Don’t you just hate it when you’re just trying to enjoy a nice drive around your local solar system and an overly aggressive meteorite turns up to ruin your day? Well, this is exactly how Renegade Kid’s Xeodrifter begins.
You play as a charming little astronaut whose ship has been damaged by space debris, your mission being to repair the ship in question. This metoroidvania-like action-adventure 2D platformer extravaganza was originally released on PC, Nintendo 3DS and WiiU in December 2014 and has recently been released on PlayStation 4 and Vita.
The game pays homage to Metroid in that you explore several areas available from the start, shooting aliens and collecting new suit abilities in order to delve further into each area. The visuals and audio are very much reminiscent of past generations of gaming though: while charming at first, they quickly become rather repetitive and dull.
For those unfamiliar with common metroidvania mechanics, Xeodrifter could be rather confusing for a considerable amount of gametime due to the fact that you can only get so far into certain areas before confronting an obstacle that needs a suit upgrade from another area to overcome. There’s also the vague in-game menu, which displays very little information from the start, although it’s slowly made obvious that certain parts of the display are maps and others are used to showcase your upgrades.

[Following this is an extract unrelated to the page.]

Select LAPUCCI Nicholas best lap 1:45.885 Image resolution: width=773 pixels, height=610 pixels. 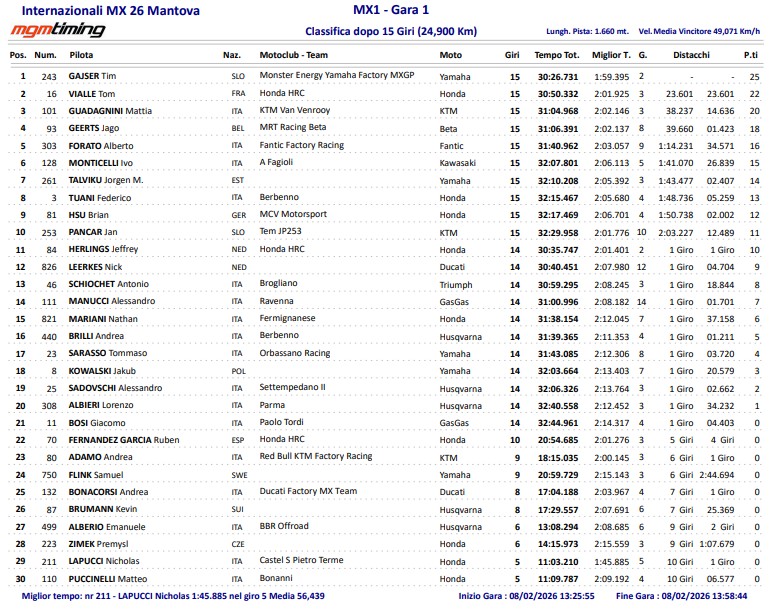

Do not be fooled by Xeodrifter‘s tiny, adorable exterior; this game is almost unbearably infuriating. The lack of checkpoints is simply cruel, especially considering how swiftly you can die. In order to surpass one area, I had to memorise each and every enemy’s attack patterns and how many hits it would take to end them. You can collect health upgrades from hidden areas, although they can be swiftly lost when the next enemy you run into decides it wants to be particularly difficult.
The enemy variety tends to be rather interesting and original, although after a while you may realise that you’re killing a heck of a lot of the same creatures, or at least a variation of the same enemy. While on the subject of enemy variety, it should be mentioned that, while there are technically four bosses, there’s only one boss; every boss is just the first boss – a rabbit-squid hybrid alien – with a different coloured skin and a new power so it can diversely ruin your day. The bosses aren’t all doom and gloom though; each comes with a checkpoint – a checkpoint – as well as a handy upgrade for your suit, allowing you to suffer through even more of this Godforsaken game!
At some point during gameplay, things begin to look up. You’ve got a couple of interesting upgrades that change the way the games played, how it feels, and you’re in the zone. Your gun isn’t just a pathetic piece of junk anymore, it’s the machine gun that’ll aid you as you wipe out the inferior alien life forms. Suddenly, you’re no longer a weak, harmless-… Oh, you’ve died again? Of course you have, this game wants you to feel pain.
Xeodrifter is very much a game to kill the time. Depending on how good you are at action-adventure platformers, it’s a rather short game, but worth the money. If the game wasn’t so stingy when it comes to health pick-ups and checkpoints, I could easily recommend it to a much wider audience. This game could be so much more than it is; understandably it’s based on retro games but it could have easily been expanded whilst still holding onto that metroidvania backbone.
If you fancy a quick nostalgia trip for the low, low price of £6.99, I would suggest you do buy Xeodrifter. If you want to punish yourself in a cruel and unusual fashion, I’d recommend Xeodrifter. If you’re easily stressed and want to remain happy while playing video games, don’t bother.